A tool is an R function plus metadata. The context environment is private to R and is not appended to the model transcript.

library(Rbebelm)
ctx <- new.env(parent = emptyenv())
ctx$thread_id <- "thread-001"
ctx$log <- character()

tools <- list(
  lookup_capital = bebel_tool(
    "lookup_capital",
    function(args, context, call) {
      context$log <- c(context$log, paste("tool", call$name, args$country))
      c(Mali = "Bamako", Italy = "Rome")[[args$country]]
    },
    description = "Return a capital city for a country."
  )
)

tools$lookup_capital
#> <bebelTool> lookup_capital 
#>   Return a capital city for a country.

The default parser accepts JSON calls, simple function calls, and BebeLM’s bracketed tool-call form.

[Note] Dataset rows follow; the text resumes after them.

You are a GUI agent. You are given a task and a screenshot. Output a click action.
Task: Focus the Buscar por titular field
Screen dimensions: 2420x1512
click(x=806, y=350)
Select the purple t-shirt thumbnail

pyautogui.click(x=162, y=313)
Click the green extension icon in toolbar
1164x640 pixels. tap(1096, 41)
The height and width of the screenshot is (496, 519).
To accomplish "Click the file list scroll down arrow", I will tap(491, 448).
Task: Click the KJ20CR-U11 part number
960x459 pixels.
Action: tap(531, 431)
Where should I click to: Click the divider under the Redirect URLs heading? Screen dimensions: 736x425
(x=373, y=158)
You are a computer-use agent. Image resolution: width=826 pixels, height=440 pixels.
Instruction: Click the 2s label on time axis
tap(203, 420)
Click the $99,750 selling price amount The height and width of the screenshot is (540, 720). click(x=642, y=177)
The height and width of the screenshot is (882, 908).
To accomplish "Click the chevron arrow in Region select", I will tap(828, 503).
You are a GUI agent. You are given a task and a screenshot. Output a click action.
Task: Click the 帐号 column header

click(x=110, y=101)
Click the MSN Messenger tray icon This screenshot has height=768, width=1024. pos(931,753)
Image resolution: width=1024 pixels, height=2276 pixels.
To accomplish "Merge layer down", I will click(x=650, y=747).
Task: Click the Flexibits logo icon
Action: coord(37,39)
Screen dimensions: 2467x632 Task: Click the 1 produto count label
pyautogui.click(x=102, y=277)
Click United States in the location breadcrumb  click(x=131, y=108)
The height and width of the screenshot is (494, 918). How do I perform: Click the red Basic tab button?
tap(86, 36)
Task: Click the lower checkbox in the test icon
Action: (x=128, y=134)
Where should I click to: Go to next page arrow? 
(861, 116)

bebel_parse_tool_call('{"name":"lookup_capital","arguments":{"country":"Italy"}}')
#> $name
#> [1] "lookup_capital"
#> 
#> $arguments
#> $arguments$country
#> [1] "Italy"
#> 
#> 
#> $raw
#> [1] "{\"name\":\"lookup_capital\",\"arguments\":{\"country\":\"Italy\"}}"
bebel_parse_tool_call('lookup_capital({"country":"Italy"})')
#> $name
#> [1] "lookup_capital"
#> 
#> $arguments
#> $arguments$country
#> [1] "Italy"
#> 
#> 
#> $raw
#> [1] "lookup_capital({\"country\":\"Italy\"})"
bebel_parse_tool_call('[lookup_capital(country="Italy")]')
#> $name
#> [1] "lookup_capital"
#> 
#> $arguments
#> $arguments$country
#> [1] "Italy"
#> 
#> 
#> $raw
#> [1] "[lookup_capital(country=\"Italy\")]"

Run a tool loop

bebel_agent_run() dispatches tools only when generation emits a BebeLM tool_call_end event. The prompt below asks directly for the tool-call form so the example exercises the dispatch path.

hooks <- list(
  tool_request = function(call, context, ...) {
    context$log <- c(context$log, paste("request", call$name))
  },
  tool_result = function(call, result, context, ...) {
    context$log <- c(context$log, paste("result", call$name, result))
  }
)

tool_prompt <- paste(
  "Return exactly this tool call and no other text:",
  "lookup_capital({\"country\":\"Italy\"})"
)

agent <- bebel_agent(model, greedy = TRUE, max_gen = 64, max_think = 0)
bebel_append_user(agent, tool_prompt)
run <- bebel_agent_run(agent, tools = tools, context = ctx, hooks = hooks, max_steps = 2)

length(run$tool_calls)
#> [1] 1
ctx$log
#> [1] "request lookup_capital"     "tool lookup_capital Italy" 
#> [3] "result lookup_capital Rome"

If a model uses a different tool-call format, pass a custom parse_tool_call function to bebel_agent_run().